I feel discombobulated. Grieving, yes. Fatigued after tracking bills, going to Doctors, organizing volumes of paper into files, yes. Helping my stepdaughter sell her house and move, yes. Looking over my husband’s shoulder to see how he was doing, yes. But it’s more, more than the long list of what happened.
It’s too many endings, no obvious beginnings, feeling lost in space. The unrest raising questions about life: why are we here, what’s the bigger picture? What does it mean to be alone and to see that possibility on the horizon. Are we here to surrender or to choose what we want? If you give up getting into heaven, what’s left? I don’t mean the polar opposite, but rather can you get excited about coming back to do all this again?
We are getting ready to scatter Kelly’s ashes next week. The spot is a park near Bowling Green, Ky called Phil Moore Park. Joseph’s cousin has been involved with the park since her son ran track around the perimeter. (he’s now taking his medical boards so it has been a while.) There is a tree we “donated” with Kelly’s name on it. Our tree died, Kelly’s is flourishing. The park has family connections and is the only place Joseph thought was a fit.

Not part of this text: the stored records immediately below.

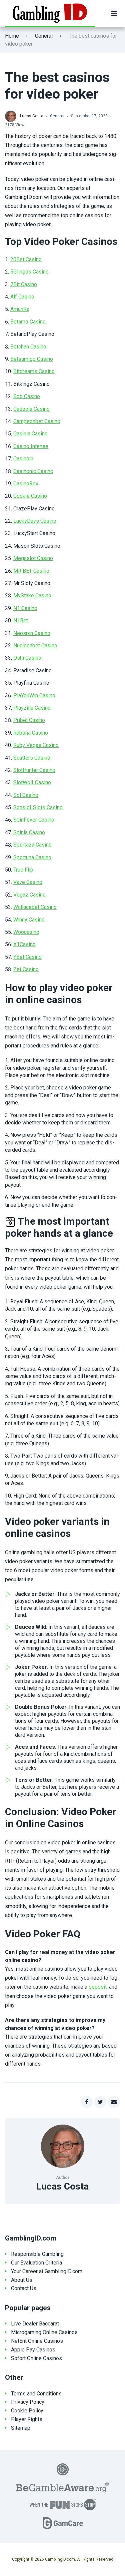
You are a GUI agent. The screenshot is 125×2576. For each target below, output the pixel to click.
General (44, 36)
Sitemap (20, 2428)
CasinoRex (25, 483)
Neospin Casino (31, 633)
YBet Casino (27, 957)
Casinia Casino (30, 433)
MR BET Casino (31, 571)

Both of us are coming to grip with all that transpired over the past four months, over the past year and a half, and even over her life. She passed May 12th. She would have been 55 on May 16th.
What keeps coming home to me is how complex a person’s life is. How many different lens you can see it through, and while looking through one, how you miss “the rest of the story.”
My lens are many. Much was triggered. I’ll be writing about my questions, my learning, at least I think I will. It’s a way to process, to come to peace with paradox and complexity.
Everything written will be just a point in time seen through a lens. Not the truth, not a lie…..just a story to make sense of experiences; writing to sort through the intertwining of lives.